Source document:
==========

Notwithstanding that performance goals may be achieved, the Committee
may determine, in its discretion, whether and the extent to which an award
designated as an Award to a Covered Employee, as defined under Code Section 162(m),
will be paid.

 

 A - 13  

 

(d)  Committee Discretion Binding.  Unless otherwise expressly provided in the
Plan, all designations, determinations, interpretations, and other decisions
under or with respect to the Plan or any Stock Incentive shall be within the
sole discretion of the Committee, may be made at any time and shall be final,
conclusive, and binding upon all persons, including the Company, any
Subsidiary, any Participant, any holder or beneficiary of any Stock Incentive,
any stockholder and any employee. The Committee’s determination under the Plan
including, without limitation, determination of the persons to receive awards,
the form, amount and type of awards, the terms and provisions of awards and the
written material evidencing such awards, any amendments to the terms and
provisions of any awards, and the granting or rejecting of applications for
delivery of shares of Common Stock need not be uniform and may be made
selectively among otherwise eligible persons whether or not such persons are
similarly situated.

 

(e)  Limitation of Liability.  The Committee and
each member thereof, and any person acting pursuant to authority delegated by
the Committee, shall be entitled, in good faith, to rely or act upon any report
or other information furnished by any executive officer, other officer or
employee of the Company or a subsidiary or affiliate, the Company’s independent
auditors, consultants or any other agents assisting in the administration of
the Plan. Members of the Committee, any person acting pursuant to authority
delegated by the Committee, and any officer or employee of the Company or a
subsidiary or affiliate acting at the direction or on behalf of the Committee
or a delegee shall not be personally liable for any action or determination
taken or made in good faith with respect to the Plan, and shall, to the extent
permitted by law, be fully indemnified, held harmless and protected by the
Company with respect to any such action or determination.

 

(f)  Delegation.  Subject to the terms of the Plan and
applicable law, the Committee may delegate to one or more officers or managers
of the Company or any Subsidiary, or to a committee of such officers or
managers, the authority, subject to such terms and limitations as the Committee
shall determine, to grant Stock Incentives to, or to cancel, modify or waive
rights with respect to, or to alter, discontinue, suspend, or terminate Stock
Incentives held by, Participants who are not officers or directors of the
Company for purposes of Section 16 of the Exchange Act, or any successor
section thereto, or who are otherwise not subject to such Section.

 

14.                               GENERAL
PROVISIONS.

 

(a)  No Rights to Participation or
Employment.  No person shall have any
right to participation in this Plan. Nothing in the Plan or in any instrument
executed pursuant thereto shall confer upon any Participant any right to
continue in the employ of the Company or a Subsidiary or shall affect the right
of the Company or of a Subsidiary to terminate the employment of any
Participant with or without cause.

==========

Material provided:
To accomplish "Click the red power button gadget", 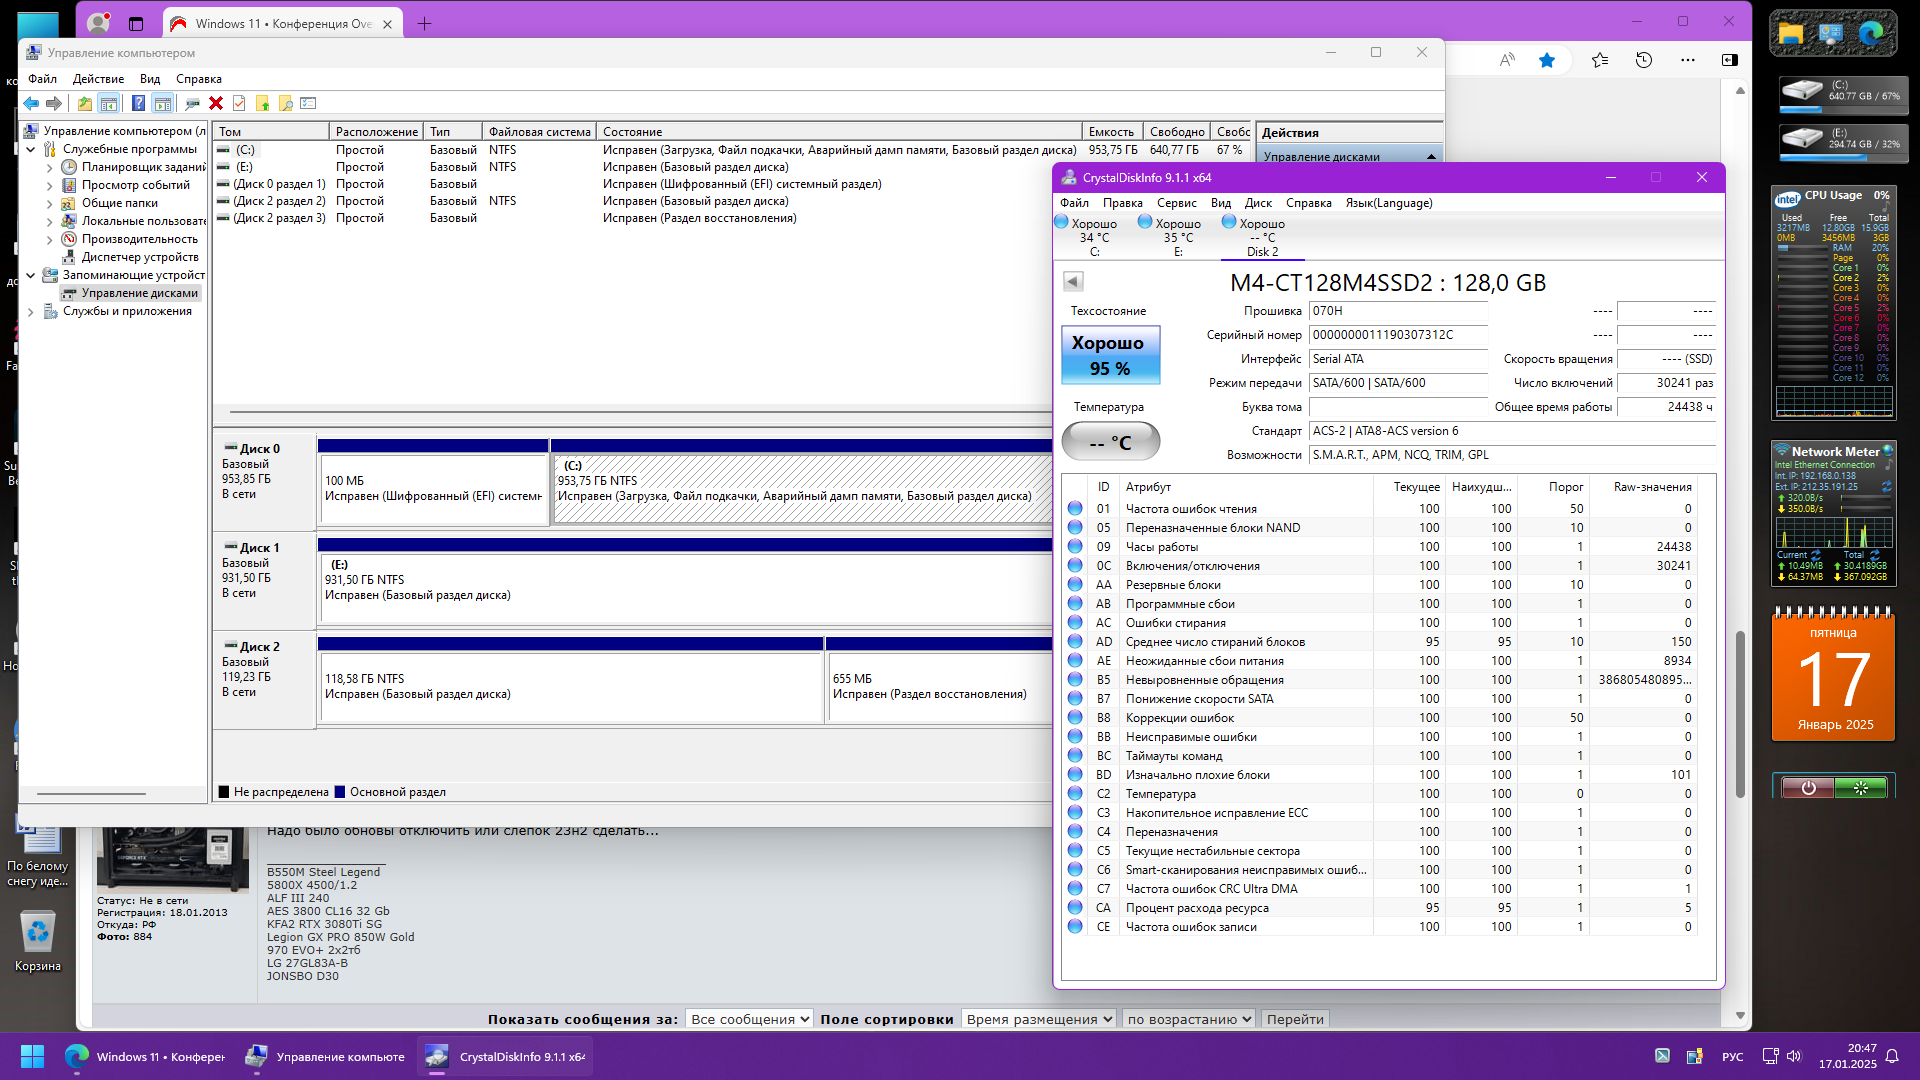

==========

Exercise objective:
Write out the passage of the plan text starting at "Notwithstanding that performance" and ending at "will be paid.", substituting "Board" for "Committee".

Exercise result:
Notwithstanding that performance goals may be achieved, the Board
may determine, in its discretion, whether and the extent to which an award
designated as an Award to a Covered Employee, as defined under Code Section 162(m),
will be paid.